• _Task statement_:
Repeat only the lines below that run from the line with "Viewport: 660px width, 315px height." to the line with "Click the Button insert icon", ends included; skip every picture.

Top of Data to use

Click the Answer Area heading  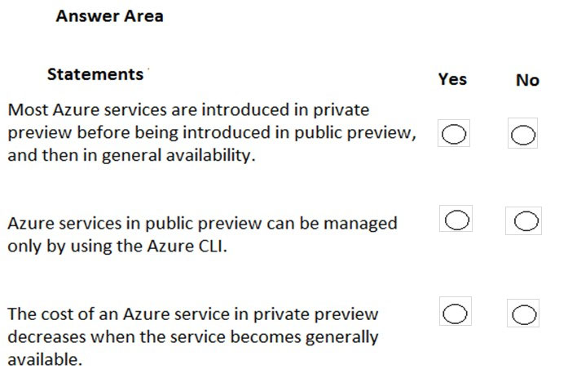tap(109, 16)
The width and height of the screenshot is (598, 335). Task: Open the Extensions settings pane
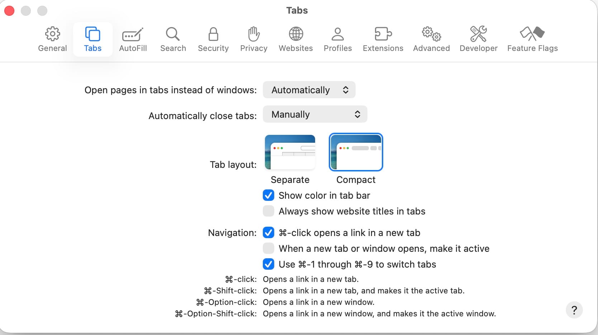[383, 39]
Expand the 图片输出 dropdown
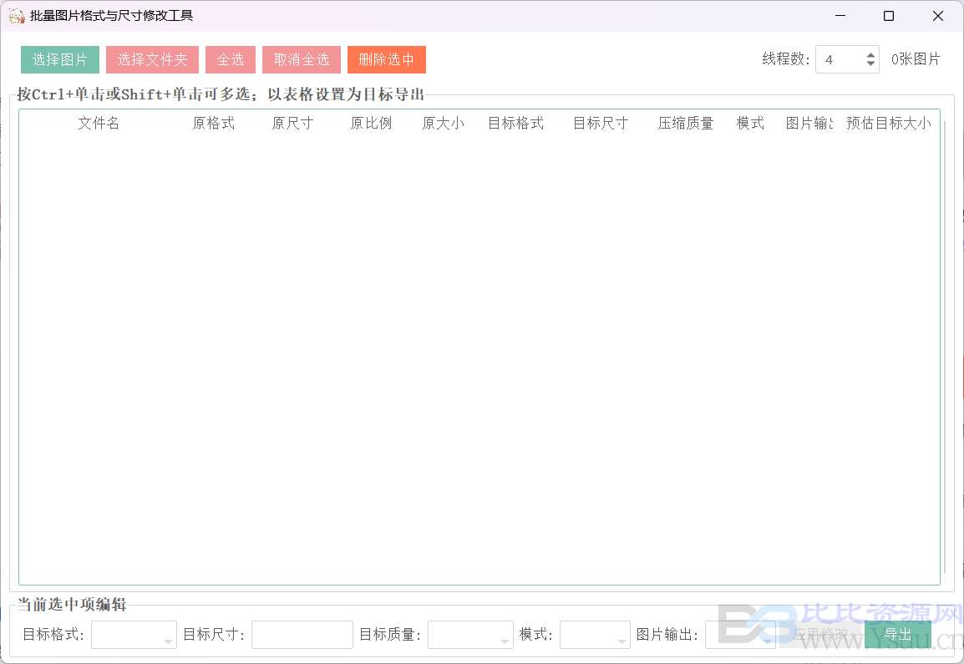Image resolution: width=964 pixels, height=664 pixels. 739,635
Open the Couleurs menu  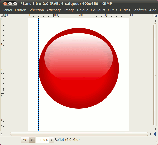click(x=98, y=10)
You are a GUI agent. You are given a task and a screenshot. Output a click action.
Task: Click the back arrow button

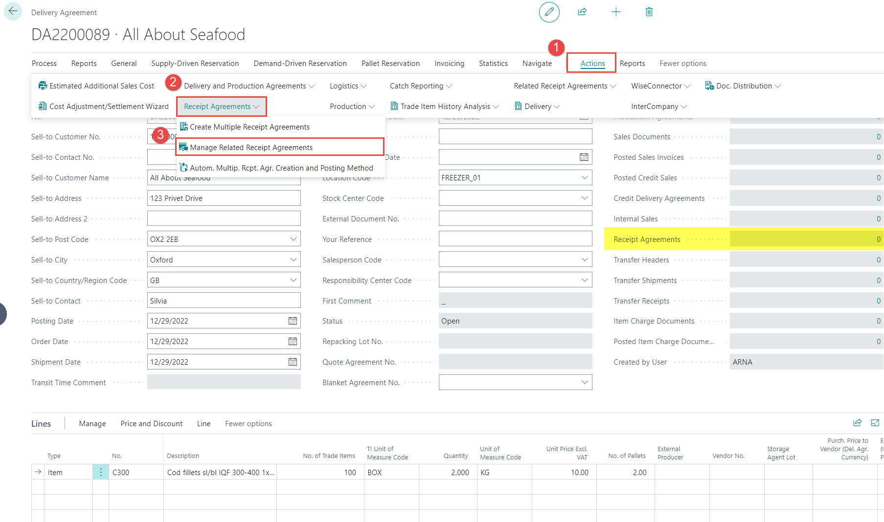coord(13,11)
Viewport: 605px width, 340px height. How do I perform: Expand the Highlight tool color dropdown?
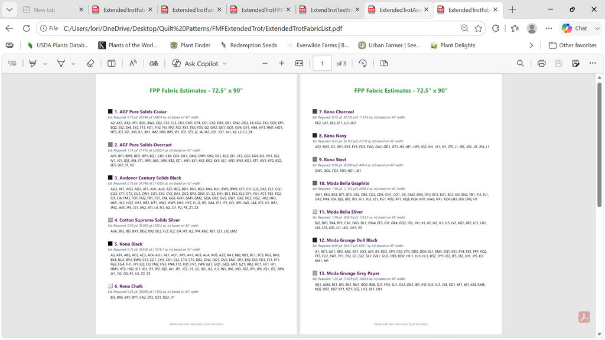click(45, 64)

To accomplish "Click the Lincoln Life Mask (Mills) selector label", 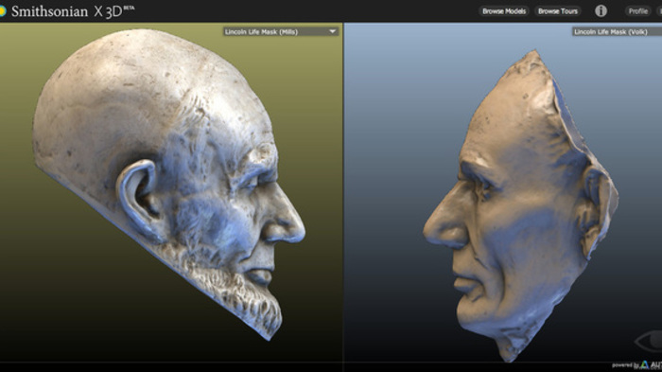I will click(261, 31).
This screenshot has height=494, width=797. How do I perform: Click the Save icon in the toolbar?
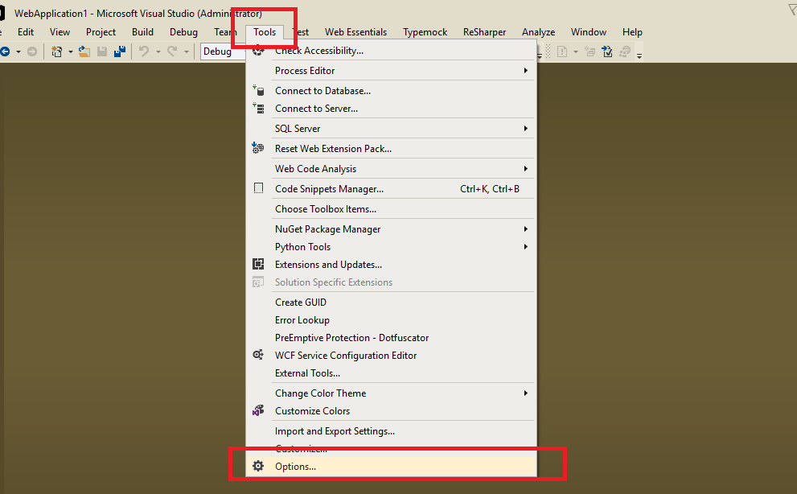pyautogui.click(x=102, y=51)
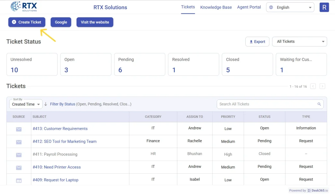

Bottom of Data to use
Top of Data to use

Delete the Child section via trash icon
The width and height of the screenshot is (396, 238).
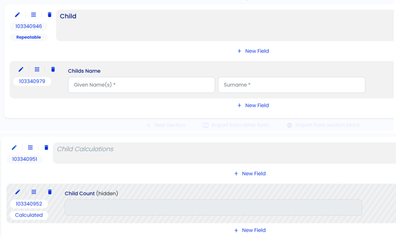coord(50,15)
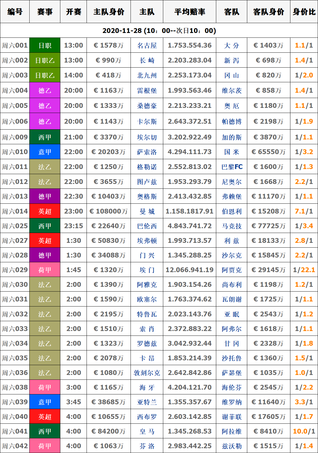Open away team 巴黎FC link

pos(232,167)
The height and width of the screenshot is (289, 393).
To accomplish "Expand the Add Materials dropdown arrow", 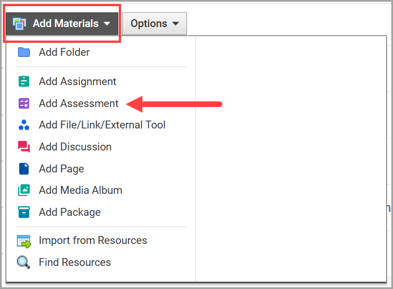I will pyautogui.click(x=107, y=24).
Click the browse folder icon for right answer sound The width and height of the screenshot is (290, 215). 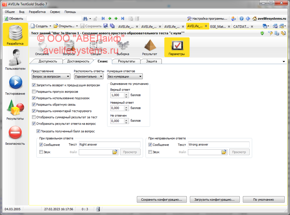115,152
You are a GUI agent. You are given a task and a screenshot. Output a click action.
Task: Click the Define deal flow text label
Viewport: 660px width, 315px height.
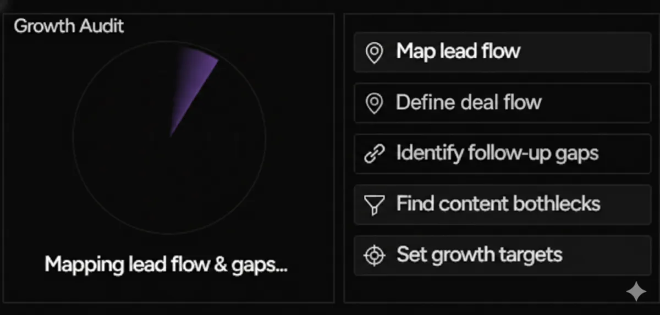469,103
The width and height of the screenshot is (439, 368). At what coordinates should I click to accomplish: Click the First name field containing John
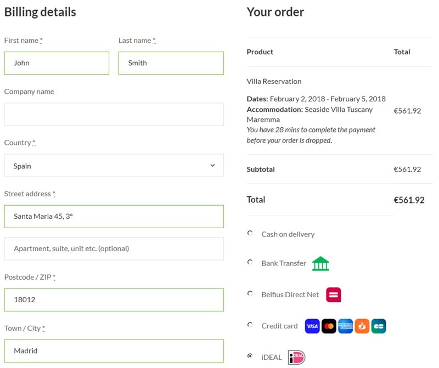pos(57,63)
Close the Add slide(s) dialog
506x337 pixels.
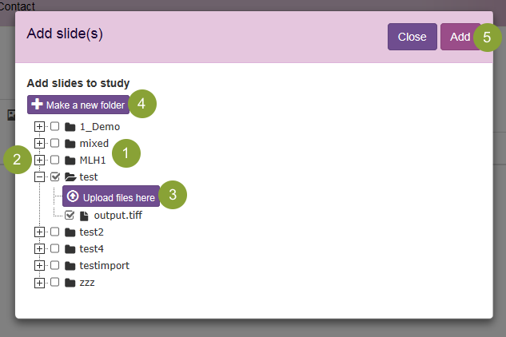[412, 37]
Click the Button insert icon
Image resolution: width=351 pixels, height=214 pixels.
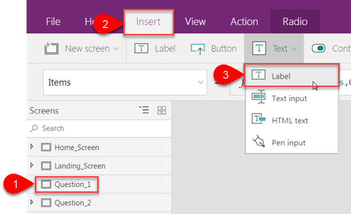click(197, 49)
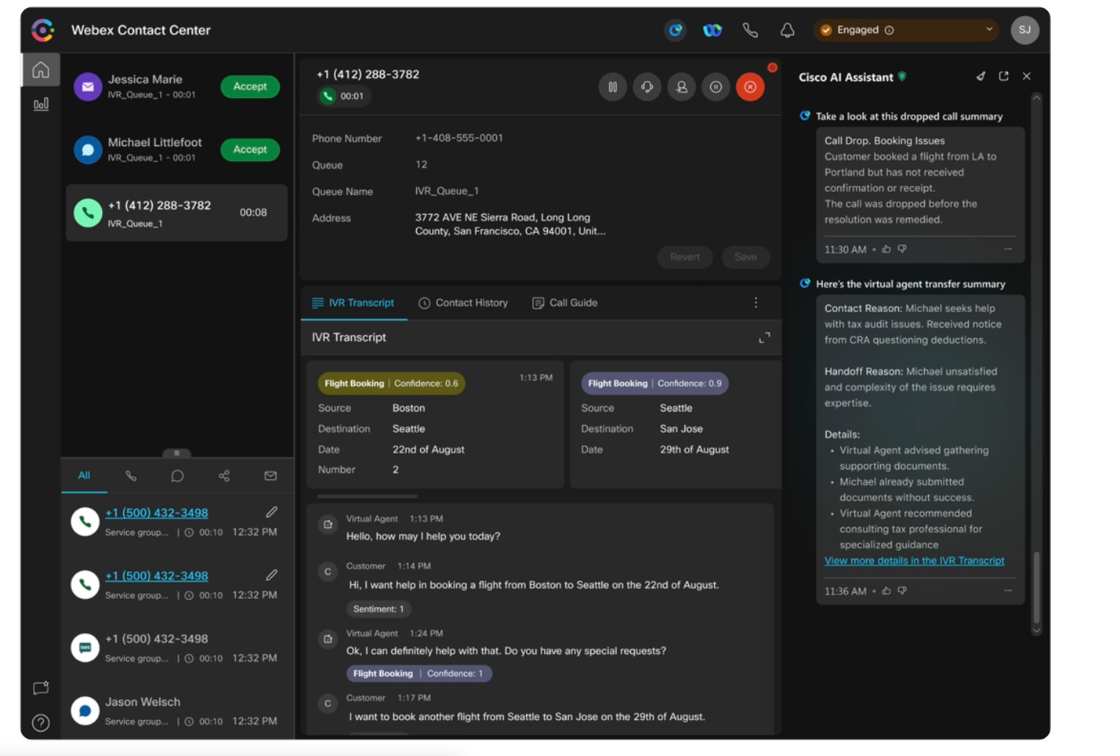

Bottom of Data to use

• _Completed exercise_:
Viewport: 660px width, 315px height.
469,103
The width and height of the screenshot is (439, 368). At what coordinates should I click to accomplish: Click the First name field containing John
pos(57,63)
Close the Add slide(s) dialog
506x337 pixels.
[412, 37]
Click the Button insert icon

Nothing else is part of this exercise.